Haley Humble is a doctoral candidate at University of Utah in the Atmospheric Sciences department. This month, she and her advisor John Lin published a study in Atmospheric Environment.
It detailed a significant decline in carbon monoxide and nitrogen oxides levels in Salt Lake City. Both are major air pollutants.
But the study wasn’t just asking whether those pollutants declined. It was asking why.
“These pollutants are primarily emitted by vehicles," Humble said. "And so we attributed a lot of the larger declines seen over nearly 20 years to these two emission chemical species."
Humble explained that the declines in carbon monoxide and nitrogen oxides are mostly due to more advanced technologies designed to keep those gases out of the atmosphere.
The third gas they studied was a little different: carbon dioxide, or CO2.
“CO2 is basically a proxy for fossil fuel combustion,” Humble said.
CO2 is a major greenhouse gas and a major contributor to human-induced climate change. Human-caused CO2 emissions add more carbon to the atmosphere than natural systems can absorb — and as atmospheric CO2 increases, global temperatures continue to rise.
Those emissions are substantial in Salt Lake City, and did not significantly decline over the last 20 years the same way carbon monoxide and nitrogen oxide did.

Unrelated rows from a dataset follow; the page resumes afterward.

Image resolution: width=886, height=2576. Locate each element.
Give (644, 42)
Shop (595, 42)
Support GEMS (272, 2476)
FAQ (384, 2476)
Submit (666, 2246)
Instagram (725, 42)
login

However, in Humble's paper, she and Lin found that CO2 emissions have not significantly increased either, even as the city’s population and development grew.
They even temporarily decreased during the COVID-19 pandemic, which Humble said established a "clear and lasting shift."
“We are seeing a decline in emissions, which is wonderful, but we cannot stop here," Humble said. "We have to continue to decline emissions for the betterment of society and the betterment of the next generation.”
She hopes her study can help show that cleaner air is possible, but continued progress depends on science reaching the public.
“The only way that air quality and air quality science are going to contribute and push further technological advancements is by informing the public," she said.